:: EXERCISE OBJECTIVE ::
Swap "screenshot" for "screen capture" in the records starting at the line that contains "This screenshot has width=1200, height=675." and ending at the line that contains "At what (x,y)", and write out only those lines with nothing else changed. Leave the pictures out of your answer.

:: SUPPLIED MATERIAL ::
++++++++++
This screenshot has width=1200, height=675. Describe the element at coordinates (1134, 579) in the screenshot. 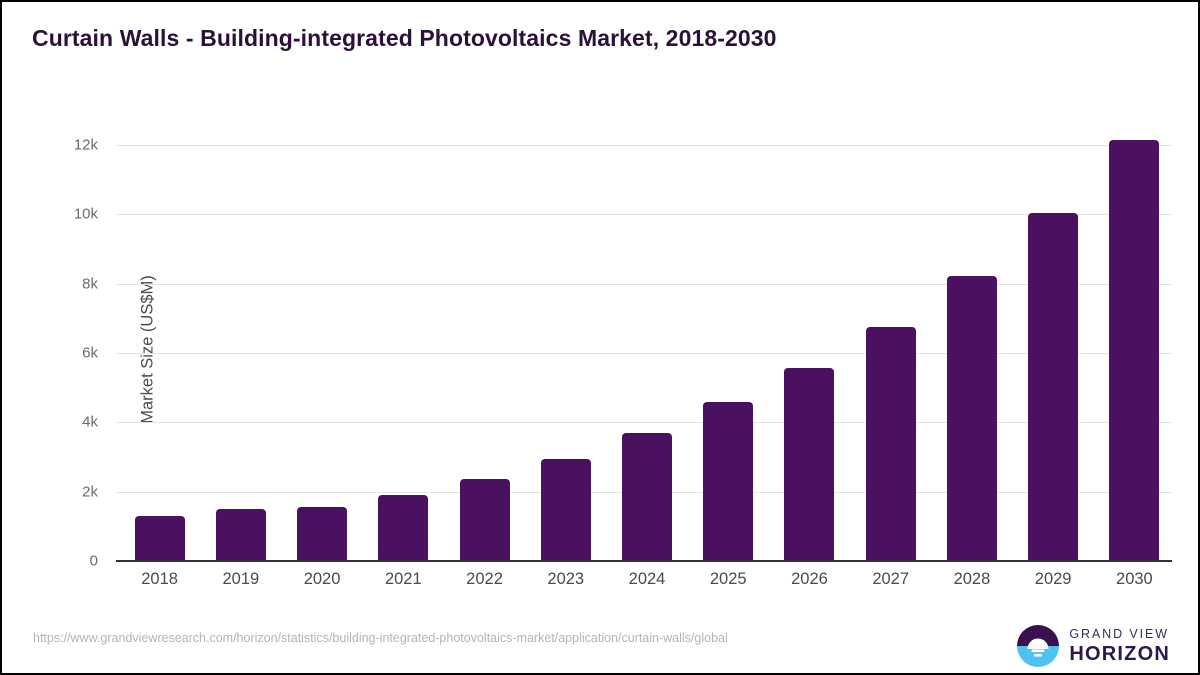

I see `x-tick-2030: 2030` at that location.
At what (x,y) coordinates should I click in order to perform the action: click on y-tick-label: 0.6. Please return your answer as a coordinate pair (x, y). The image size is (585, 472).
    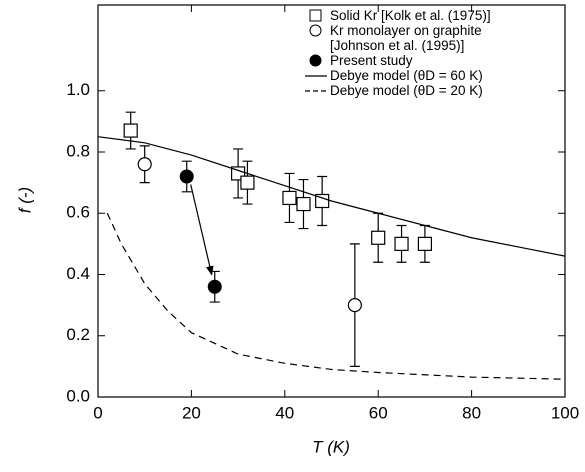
++++++++++
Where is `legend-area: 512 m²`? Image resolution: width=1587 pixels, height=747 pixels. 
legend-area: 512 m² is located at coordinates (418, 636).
++++++++++
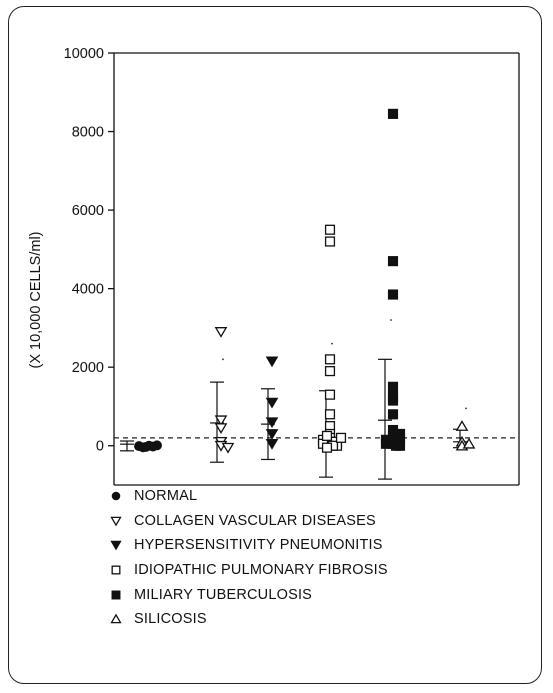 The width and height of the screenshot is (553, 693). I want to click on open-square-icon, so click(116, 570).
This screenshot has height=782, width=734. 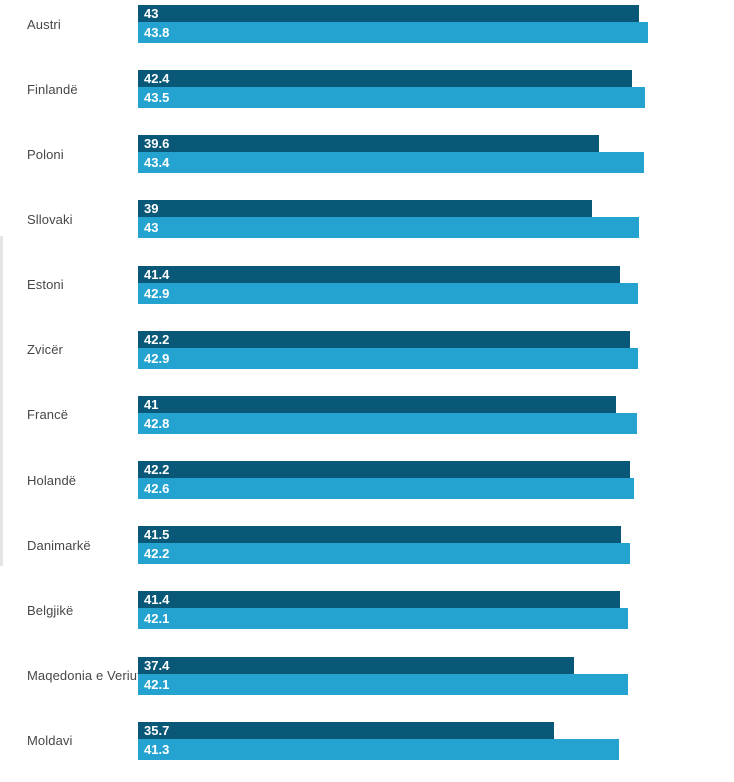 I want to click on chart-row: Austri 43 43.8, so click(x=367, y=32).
++++++++++
:: WRITTEN RESPONSE ::
This screen capture has width=1200, height=675. Describe the element at coordinates (1134, 579) in the screen capture. 

I see `x-tick-2030: 2030` at that location.
At what (x,y) coordinates should I click in order to perform the action: click on y-tick-label: 0.6. Please return your answer as a coordinate pair (x, y). The image size is (585, 472).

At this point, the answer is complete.